У него полномочия чистильщика. Это дает ему право пресекать распространение инфекции на корню, без суда и следствия. Это дает ему право на ошибку, на тот случай, если потом оказывается, что тест не показывает инфекции. Враг есть враг, даже если он выглядит здоровым.
- Когда-нибудь сдохнет последний вича, вымрут тубики, гепаты, скрипушники. Останутся только здоровые. И больше ни-ко-го! - любит повторять майор. - Вот тогда-то перебьем Тепловиков, Скрытников, Олимпийцев и маньяков-одиночек. И заживем!
Умеет командир настроить людей, поселить в их душах надежду. Слушаю я его и верю, что скоро всё будет именно так, как он говорит. Умный мужик - наш майор.
- Так куда они двинулись? - который раз рявкнул майор, разглядывая насупившегося Уса.

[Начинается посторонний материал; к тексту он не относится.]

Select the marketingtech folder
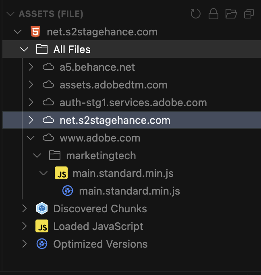Image resolution: width=261 pixels, height=275 pixels. (x=101, y=156)
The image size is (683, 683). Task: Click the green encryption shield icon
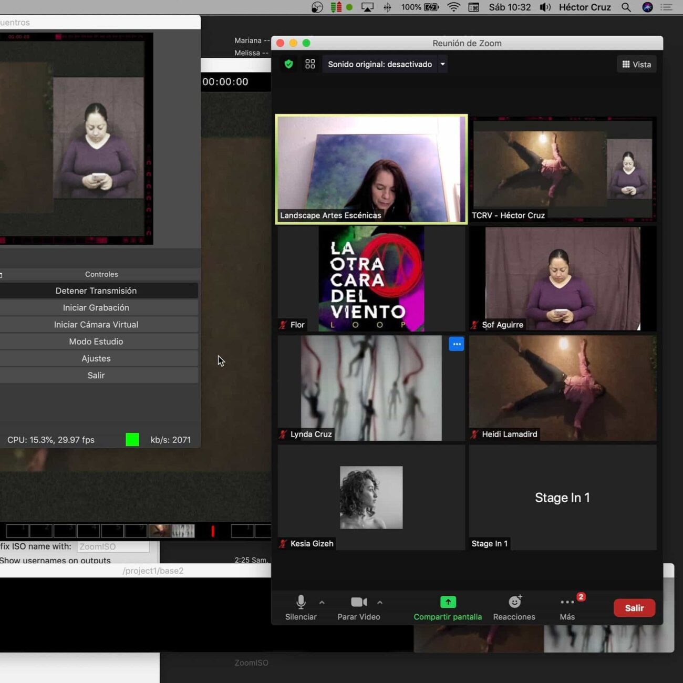click(x=288, y=64)
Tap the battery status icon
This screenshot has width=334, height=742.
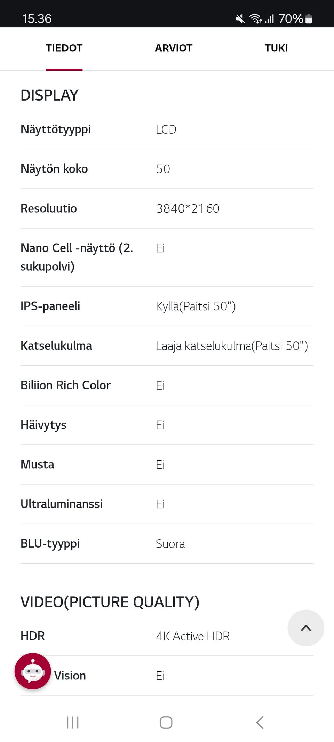tap(309, 19)
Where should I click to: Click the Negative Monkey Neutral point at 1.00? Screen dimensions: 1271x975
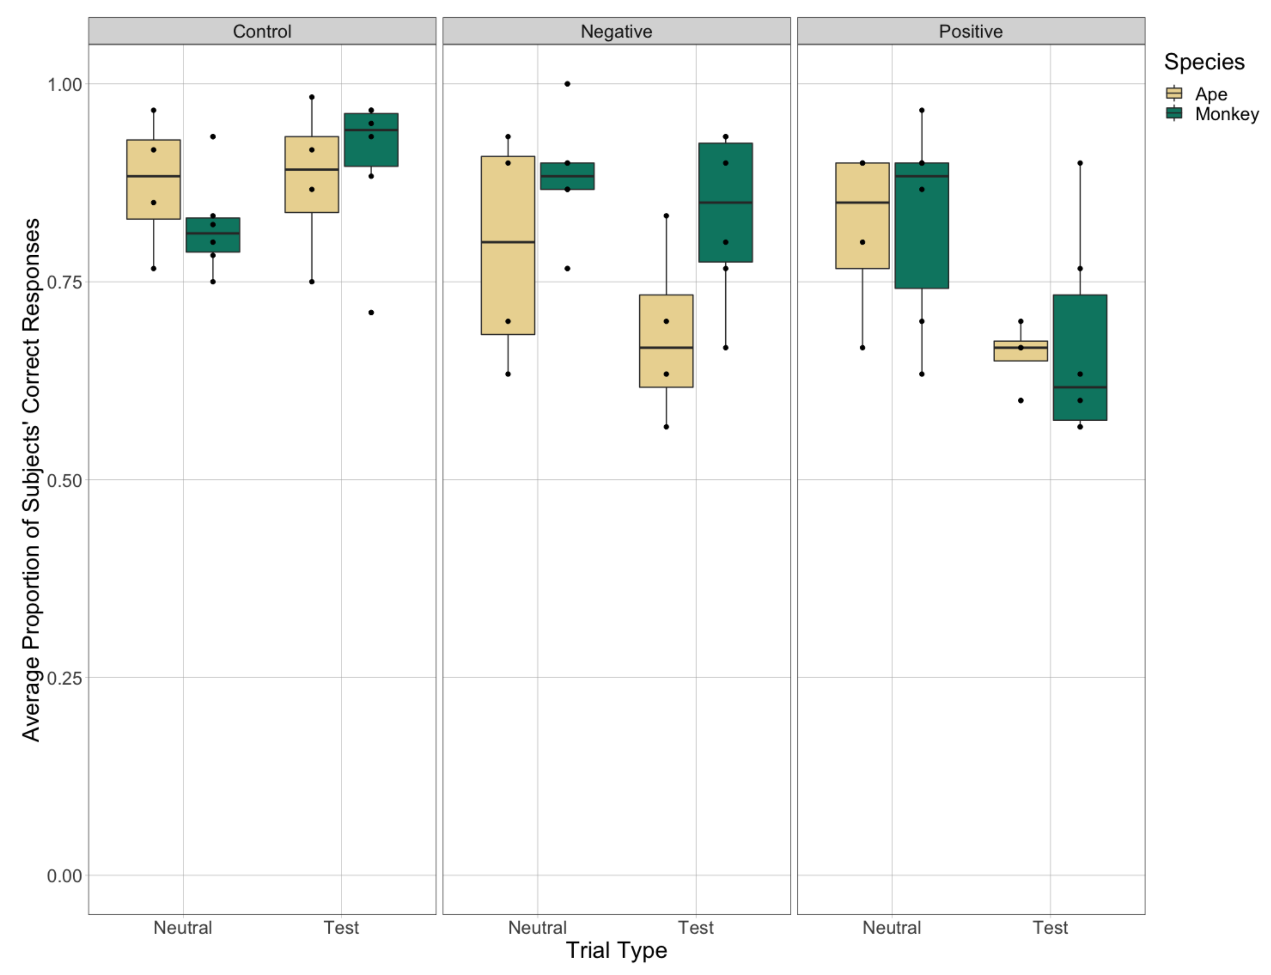(x=567, y=84)
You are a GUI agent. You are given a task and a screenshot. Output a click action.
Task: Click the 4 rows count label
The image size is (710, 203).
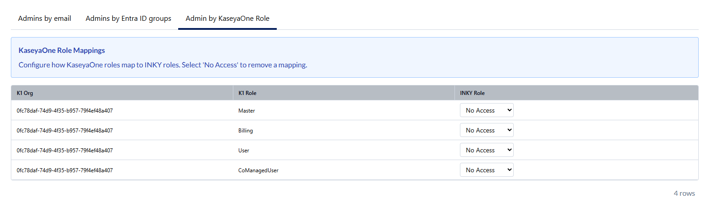tap(684, 194)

Сержант поник головой, как нашкодивший ребенок. Сжимая здоровые кулаки-кувалды, он что-то невнятно бормотал.
- Четверо взрослых и, - сумел различить я.
Но майора, по-видимому, не устраивал ответ не по уставу. Он шипел, не скрывая своего гнева:
- Скажи мне, сержант, почему ты в этот раз заранее не предупредил о прорыве кордона? Где твое чувство опасности было?
Ус хмуро разглядывал сжатые кулаки.
- Я кричал! Да и какая это опасность, четверо больных, - попытался оправдаться он, но майор был не особо настроен выслушивать невнятные оправдания.
- Лейтенант! - обратился он ко мне. - Сержанта Усова задержать до выяснения. Беглецов разыскать и доставить для допроса. Чувствую я, что это не просто беглецы. Что-то задумали вичи. Может опять путь за кольцо разведывают. Обязательно живыми! - вдруг добавил он.
"Лейтенант?" - я вздрогнул от неожиданности и тут же забыл, что хотел вступиться за бедного сержанта.
- А если они не захотят подчиниться, мне что их на аркане тащить? Они ведь заразные!
Майор вытащил из кобуры здоровенный револьвер и, не задумываясь, начал палить под ноги двухметрового сержанта. Ус удивленно попятился, отступая и подпрыгивая после каждого выстрела.
- Главное задать правильный вектор. Впрочем, откуда вам знать, что такое вектор? Исполняй! - приказал он жестко.
Не люблю, когда на меня давят, будь это родной отец, командир, да хоть даже Марта. Хотя нет! Марте можно всё. Она особая. За неё я глотку любому перегрызу. Зубами.
Неспокоен майор - что-то надвигается. Ох, прав был Ус - беда идёт.
- Ты за меня не переживай, Серж, - буркнул сержант, укладывая свое двухметровое тело, на бетонный пол камеры заключения. - Отдохну, пока ты за больными охотиться будешь.
Я раздраженно мотнул головой - не люблю, когда он заразных больными называет. Как-то погано получается - охота на больных.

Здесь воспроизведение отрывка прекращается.